Fuertes es el responsable de la oficina de Madrid, situada en la sexta planta de un piso luminoso y blanco cercano al Parque del Oeste. Solo recibe visitas de periodistas una vez concluido el horario de oficina. A la hora de comer, rodeado de revistas científicas, habla sin tapujos de los éxitos de Oxford y de los fracasos de las universidades españolas.
Primera premisa: “La mayoría de los científicos no son empresarios y no les puedes obligar a transferir.
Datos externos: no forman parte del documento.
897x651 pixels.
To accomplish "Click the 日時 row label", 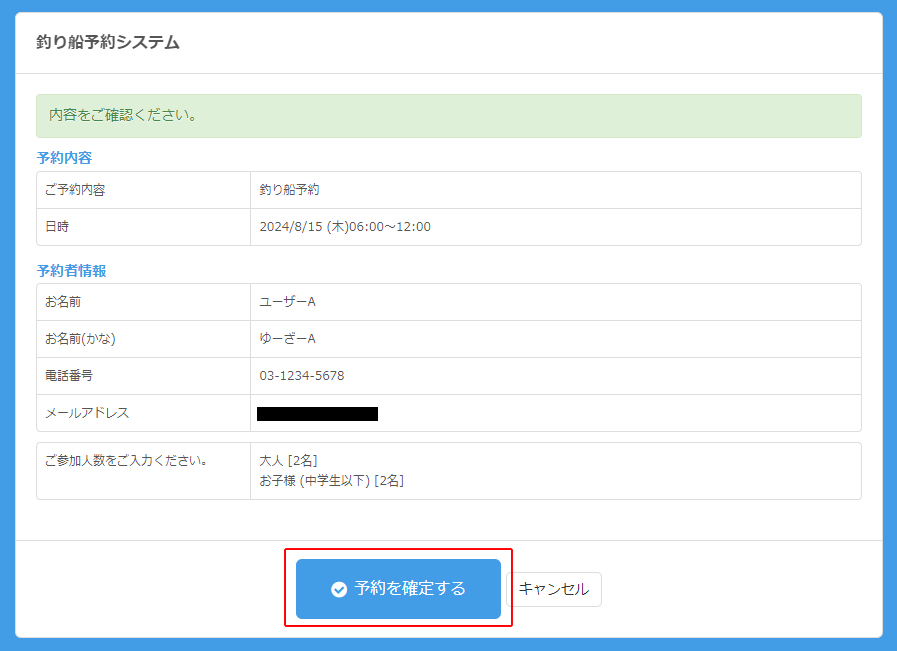I will (x=57, y=227).
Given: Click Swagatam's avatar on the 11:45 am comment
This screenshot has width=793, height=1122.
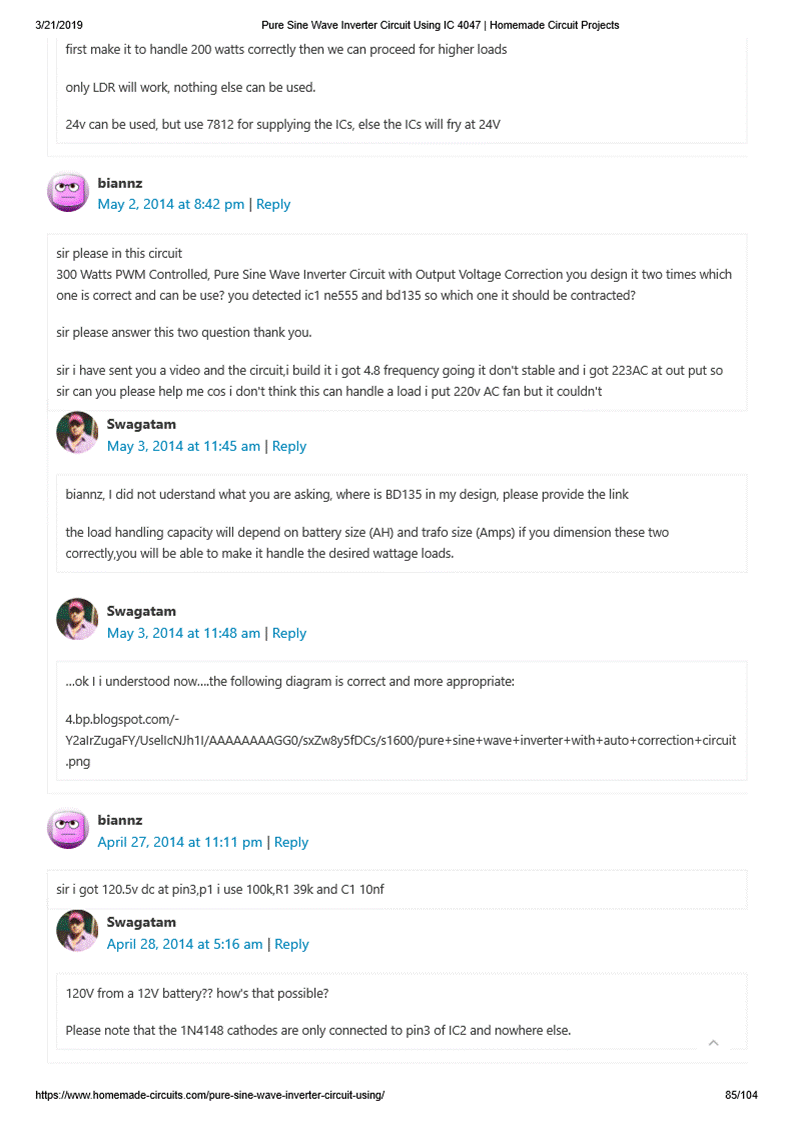Looking at the screenshot, I should click(x=77, y=433).
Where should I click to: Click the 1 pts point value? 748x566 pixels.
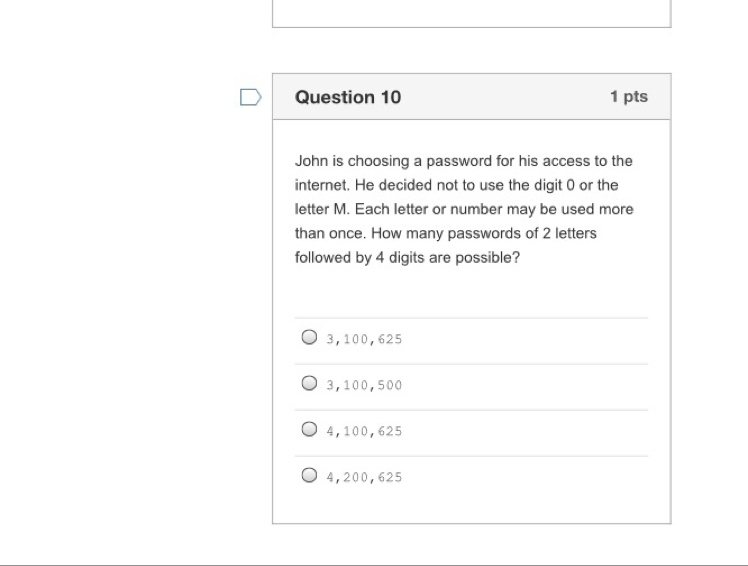[x=629, y=97]
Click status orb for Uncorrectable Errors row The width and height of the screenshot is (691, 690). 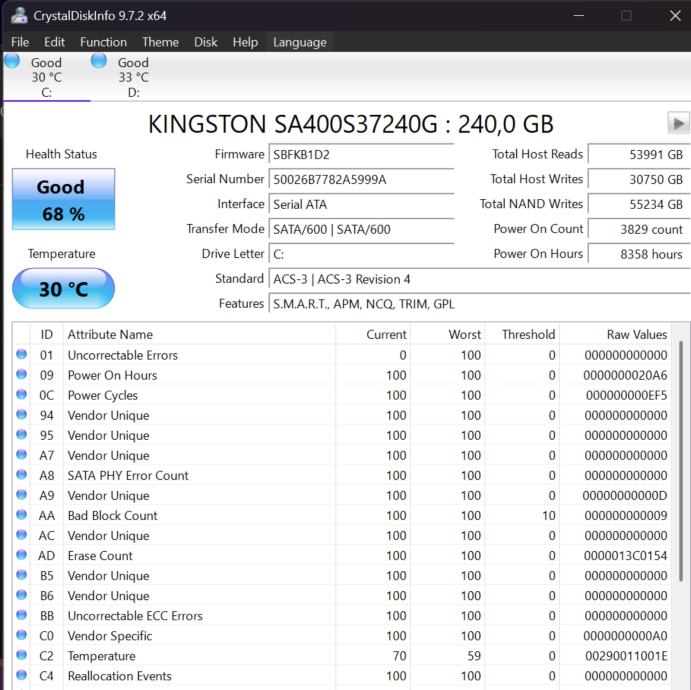[21, 355]
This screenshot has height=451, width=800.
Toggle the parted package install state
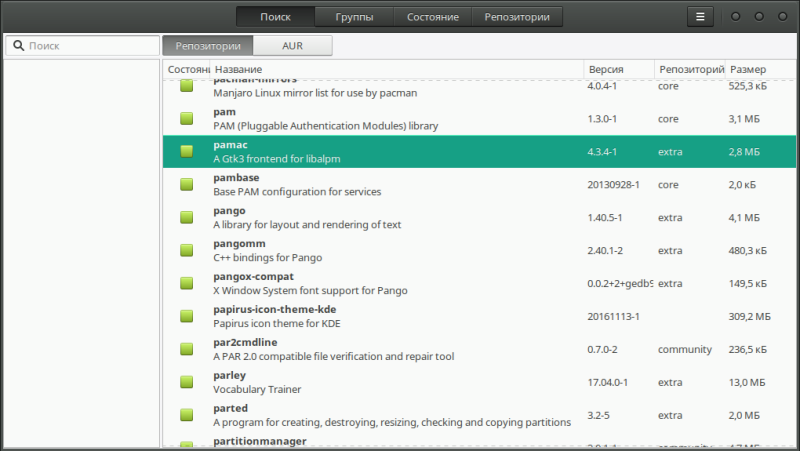pos(186,415)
En España algunas veces lo han intentado y eso es alarmante”. Segunda: “Los investigadores deben de estar informados”. A los científicos de Oxford les asesoran desde el inicio de sus trabajos “con todas las herramientas posibles”,explica. “Si vemos que el investigador no es un emprendedor, algo que suele ocurrir, le ponemos un director general de industria a su disposición”.
El ingeniero asegura que uno de los problemas “bestiales” de la investigación en España es que aquí se publica antes de patentar “y al hacerlo así, conviertes tu trabajo de 10 años y 10 millones de euros en un asunto de dominio público”. “Luego aparecen empresas americanas sofisticadas e inteligentes que patentan una aplicación de ciencia básica que tú no has patentado y la vende en forma de fármacos. España es una gran ONG del conocimiento, pero regalamos nuestra ciencia a los países ricos, no a los pobres”.
En la parte baja del gráfico de las tres M se sitúa “el valle de la muerte”, el fracaso. “Es la fase de la investigación en la que no dispones de un prototipo ni de nada que enseñar a un inversor privado. Si no tienes nada que mostrar, nadie va a venir a pedirte que le enseñes la patente 304. El valle de la muerte en España es inmenso y no hay fondos públicos que inyecten capital ahí, en los prototipos, en pasar ese valle”. Oxford gasta cerca de un millón de euros, según este gestor, solo para dar forma a los modelos y tener algo que mostrar. En el Reino Unido se empezaron a repartir estos fondos en los años 90 del pasado siglo “y cambió todo”. “El problema del valle de la muerte se soluciona con muy poquito dinero, pero hay que entender muy bien esto de lo que hablamos y en España no ha ocurrido”.
Al margen de las grandes claves, asegura, ha habido pocos cambios durante los ocho siglos de vida de la universidad. Asegura que el modelo del ISIS es similar al de los viejos mecenas, como cuando la familia de los Medici financiaba las obras de arte de Miguel Ángel en Florencia. Ellos están en medio, entre el que quiere invertir y el que tiene talento. “Lo que hacemos en Oxford es muy tradicional”, se despide. En su tarjeta de la oficina aparece solo desde hace un par de años el logotipo de la Universidad, aunque el ISIS abrió en 1988 y ya entonces pertenecía íntegramente al campus. Es otra parte de la tradición: “No te dejan vivir de la marca, solo puedes usarla cuando te has ganado el derecho”.